Nombre completo: Serapio Calderón Lazo de la Vega
Cargo: Presidente Constitucional de la República Peruana 18 de abril de 1904 – 24 de septiembre de 1904 · Partido Civil
  • Nacimiento:
    14 de septiembre de 1843 — Paucartambo, Perú
  • Nacionalidad: Peruana
  • Fallecimiento:
    3 de abril de 1922 (78 años) — Cuzco, Perú
  • Sepultura: Cementerio General de La Almudena
  • Ocupación: Abogado
  • Predecesor: Manuel Candamo
  • Sucesor: José Pardo y Barreda

🧬 Orígenes y formación

Serapio Calderón nació el 14 de septiembre de 1843 en el distrito de Paucartambo, en la región del Cusco. Fue hijo de Mariano A. Calderón y de Manuela Beatriz Chirinos o Lazo de la Vega. Desde joven se destacó por su formación académica en el seminario conciliar de San Jerónimo en el Cusco, y luego en la Universidad de San Antonio Abad del Cusco, donde obtuvo los grados de bachiller (1865), licenciado (1866) y doctor en jurisprudencia (cerca de 1867-1868). En 1868 recibió el título profesional de abogado.

Durante sus estudios defendió tesis académicas que reflejaban sus convicciones jurídicas-civiles: por ejemplo, que la soberanía legítima emana del pueblo, que los fallos judiciales deben estar debidamente motivados, y que ciertas pesquisas legales sin convicción no pueden producir efectos jurídicos.

🎓 Carrera académica y pública

Tras su formación, Calderón desarrolló una labor sostenida en la docencia y la judicatura. Desde 1872 hasta 1890 impartió clases de Derecho Natural, Derecho Constitucional y Derecho de Gentes en su alma máter cusqueña. En el ámbito de la administración pública, fue nombrado secretario de la prefectura del Cusco en 1872, luego diputado por la provincia de Canas entre 1872 y 1879, y más adelante vocal de la Corte Superior de Justicia en 1886. En 1890 asumió la prefectura del Cusco y posteriormente fue rector de la Universidad de San Antonio Abad entre 1892 y 1896.

Este recorrido lo posicionó como un hombre del derecho, de la educación y del servicio civil, más que como un político caudillista tradicional.

🏛️ Ascenso político y vicepresidencia

Calderón se afilió al espíritu civilista que dominó buena parte de la política peruana a finales del siglo XIX. En las elecciones de 1903 fue elegido segundo vicepresidente de la República en la fórmula encabezada por Manuel González de Candamo.

Vale mencionar que el primer vicepresidente de ese periodo, Lino Alarco, falleció antes de asumir plenamente, lo que dejó a Calderón en una posición próxima al mando ejecutivo.
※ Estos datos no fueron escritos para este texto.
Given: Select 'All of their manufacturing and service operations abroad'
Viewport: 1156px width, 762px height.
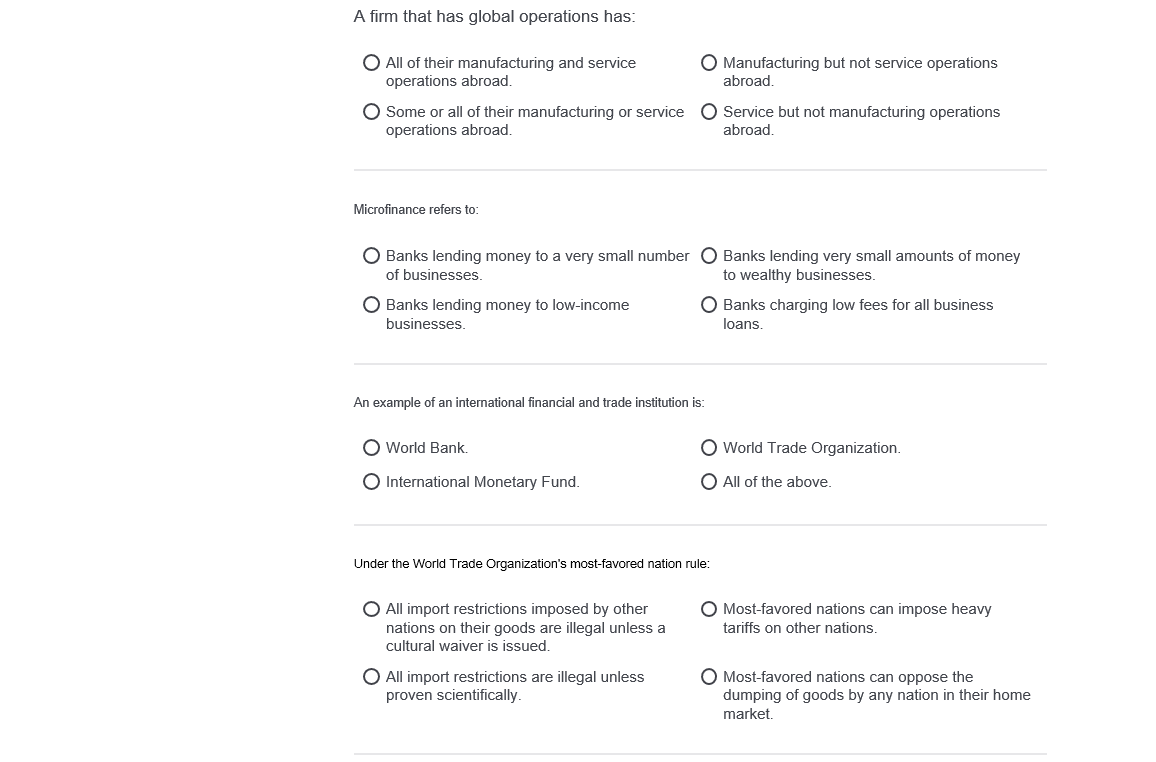Looking at the screenshot, I should tap(372, 63).
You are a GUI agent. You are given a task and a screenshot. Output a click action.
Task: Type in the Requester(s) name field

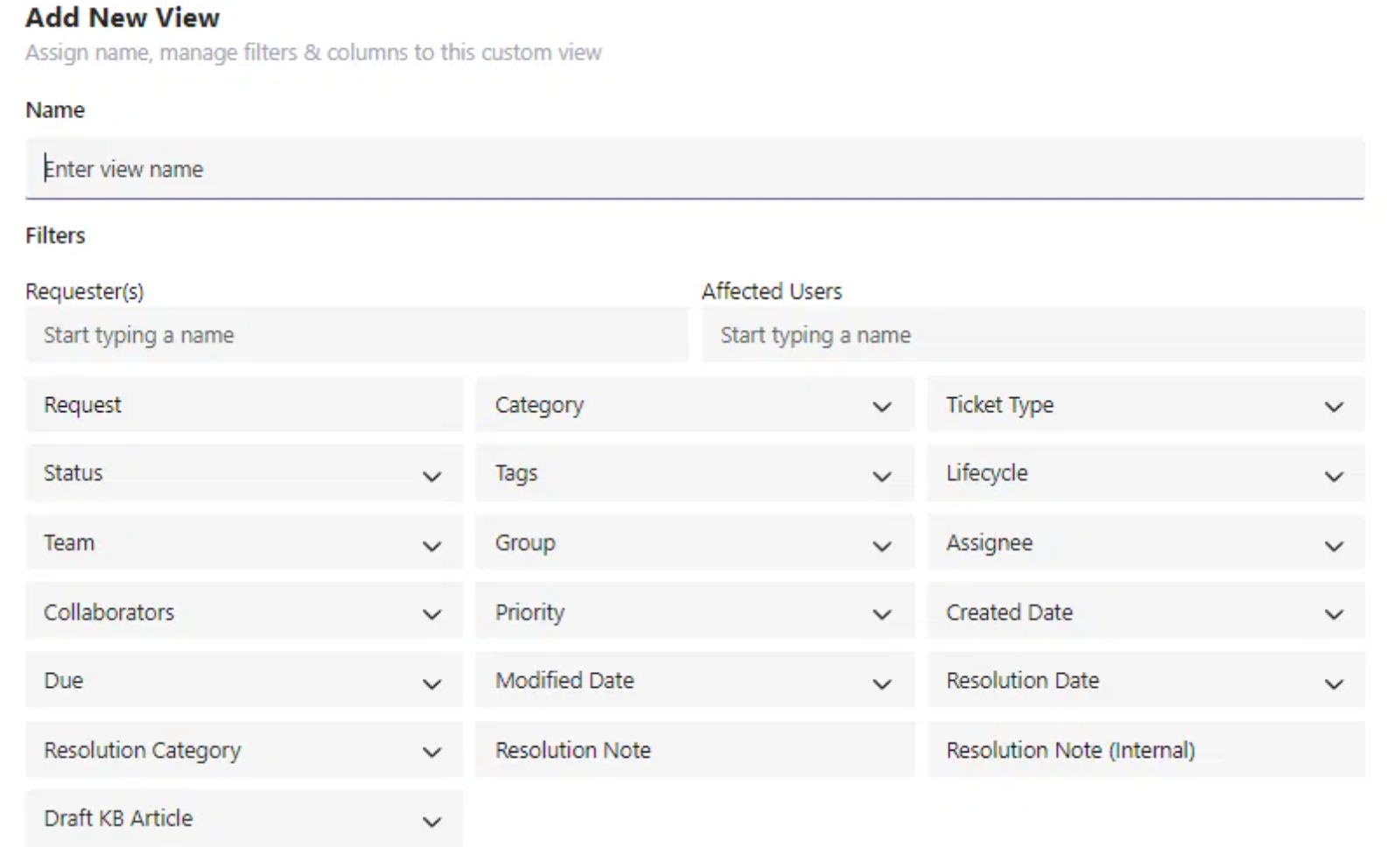pos(356,335)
🗳️ Presidencia interina (1904)

El 7 de mayo de 1904, tras el fallecimiento del presidente Candamo, Calderón asumió la máxima autoridad del país con el mandato específico de convocar elecciones generales. Durante su breve gobierno interino se encargó de nombrar un nuevo gabinete ministerial para asegurar la continuidad institucional y cumplir con la Constitución vigente. Convocó a elecciones en las que resultó vencedor el civilista José Pardo y Barreda. Finalmente, Calderón entregó el mando el 24 de septiembre de 1904. Su función fue claramente de transición: asegurar el relevo pacífico de poder, sin pretender una reforma profunda o prolongada.
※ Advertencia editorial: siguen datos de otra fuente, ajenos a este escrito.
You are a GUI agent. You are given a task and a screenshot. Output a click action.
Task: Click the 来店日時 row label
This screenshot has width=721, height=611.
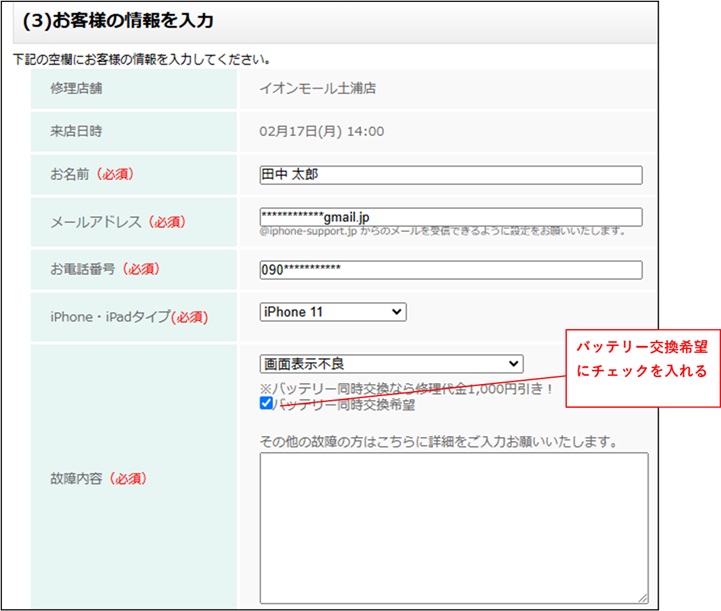click(x=77, y=131)
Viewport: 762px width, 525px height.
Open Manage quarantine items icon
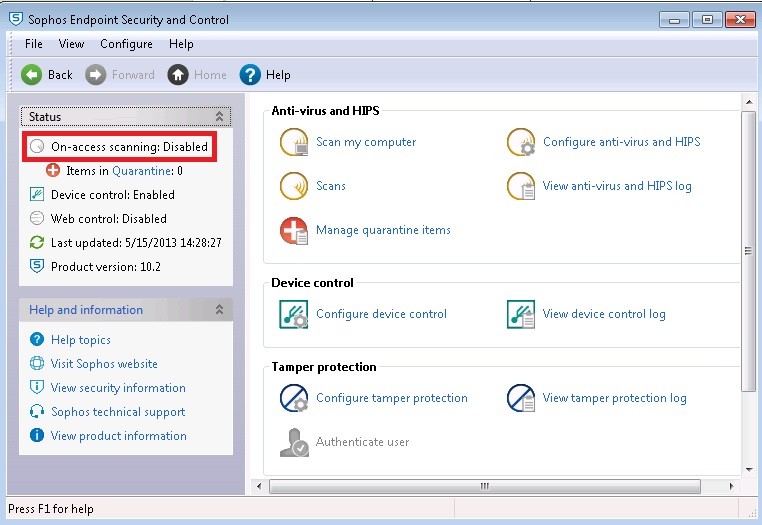point(294,230)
🧭 Visión y estilo de gobierno

Aunque su estancia en la presidencia fue breve, Calderón representa un tipo de gobernante moderado, basado en el derecho y el orden institucional. Su trayectoria académica y jurídica condicionó su estilo: menos espectáculo político, más garantía administrativa. Fue parte de ese enfoque civilista que quería alejar al país del predominio militar y de los caudillos que habían caracterizado décadas anteriores. En su discurso se pretendía dar prioridad a la institucionalidad, la justicia y la administración técnica del Estado.

🕯️ Últimos años y legado

Después de entregar la presidencia, Calderón se retiró del escenario nacional activo y volvió al ámbito de la judicatura en el Cusco, continuando como vocal de la Corte Superior de Justicia. Falleció el 3 de abril de 1922 en la ciudad del Cusco.
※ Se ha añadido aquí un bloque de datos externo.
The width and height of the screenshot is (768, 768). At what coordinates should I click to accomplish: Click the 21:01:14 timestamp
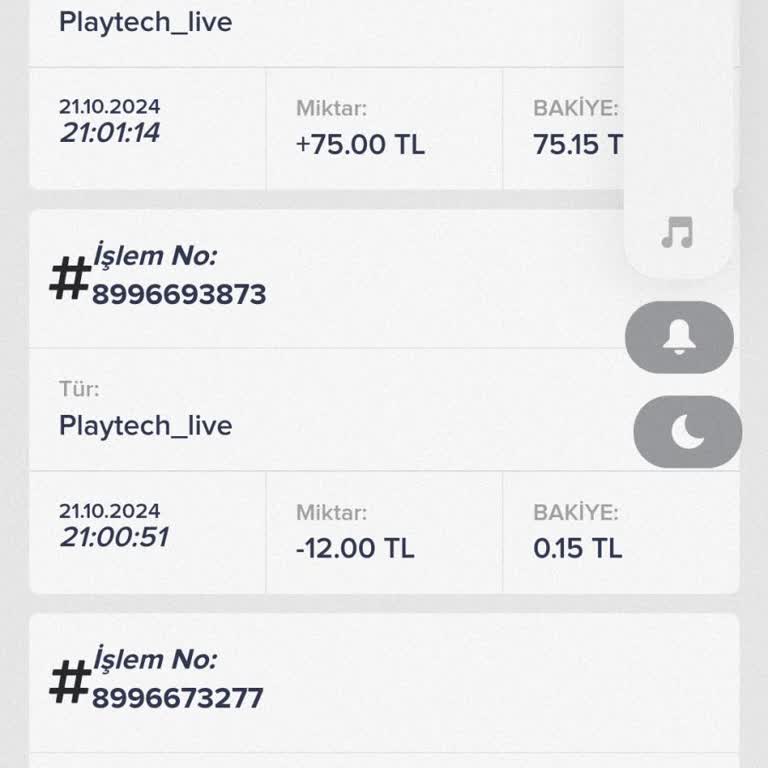[110, 133]
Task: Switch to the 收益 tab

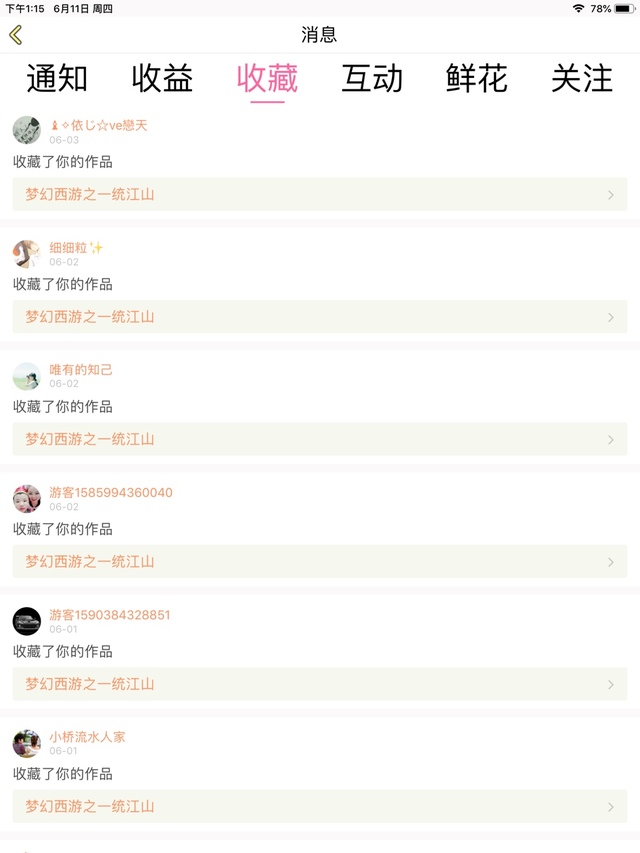Action: click(x=162, y=79)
Su paso por la historia peruana no se cuenta entre los más emblemáticos en términos de grandes reformas o avances espectaculares, pero su figura es clave como testimonio de la transición hacia gobiernos presididos por civiles y basados en la ley. Como académico, jurista y político de paso breve pero decente, Serapio Calderón aparece como puente entre épocas y modelo de integridad institucional.